**Work request**: In this exercise, print only the lines from the line with "Instruction: Open the 最新 themes tab" to the last line of the data below, inclusive. Any pictures should be left out.

Source records:
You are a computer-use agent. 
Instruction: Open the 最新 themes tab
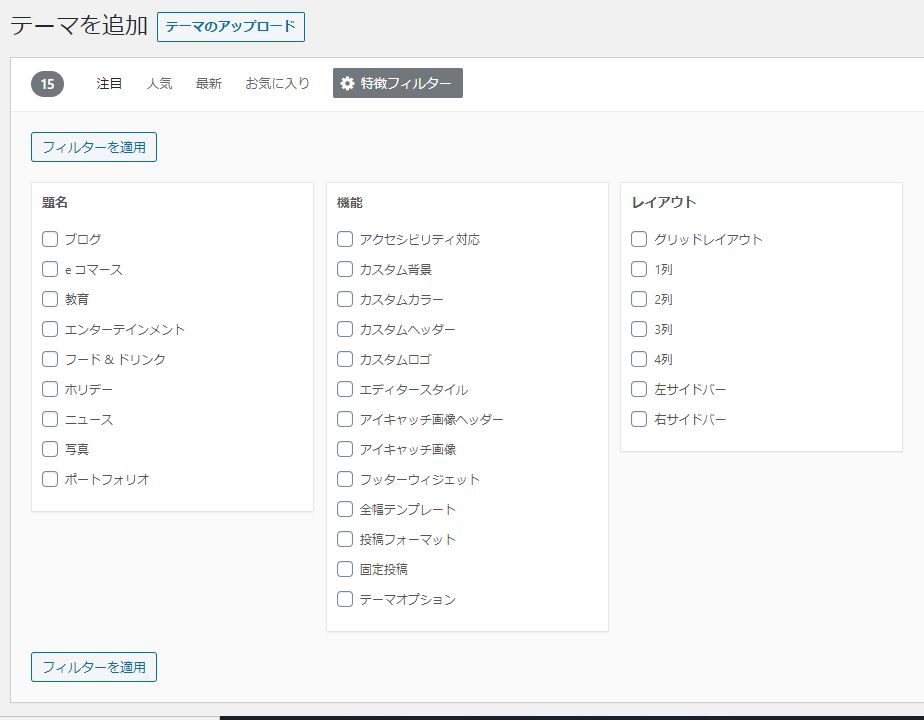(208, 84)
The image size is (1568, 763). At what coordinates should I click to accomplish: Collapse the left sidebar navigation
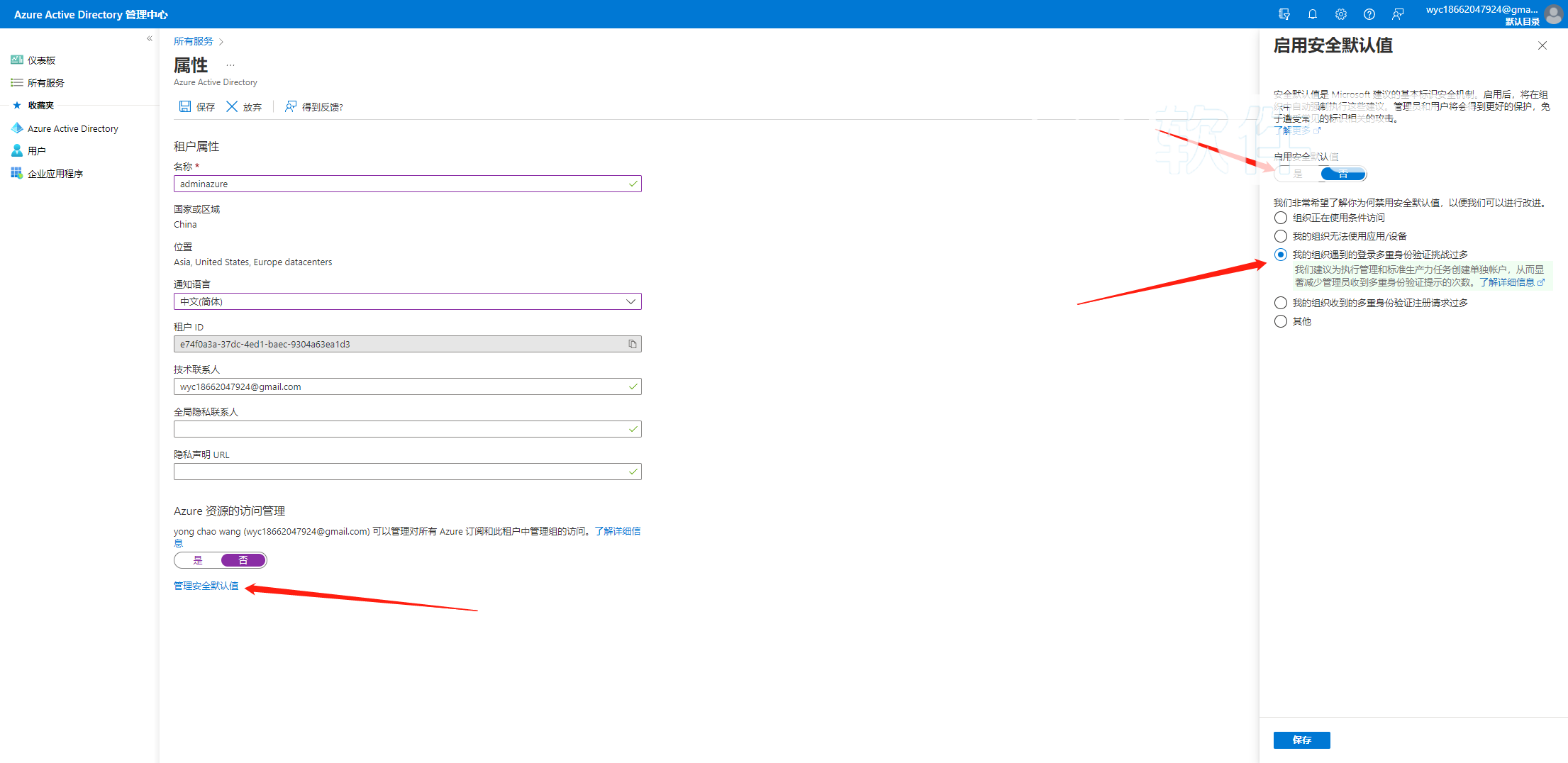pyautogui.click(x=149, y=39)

**Solution to this exercise**:
Instruction: Open the 最新 themes tab
(208, 84)
The image size is (1568, 763). At what coordinates should I click to accomplish: Collapse the left sidebar navigation
pyautogui.click(x=149, y=39)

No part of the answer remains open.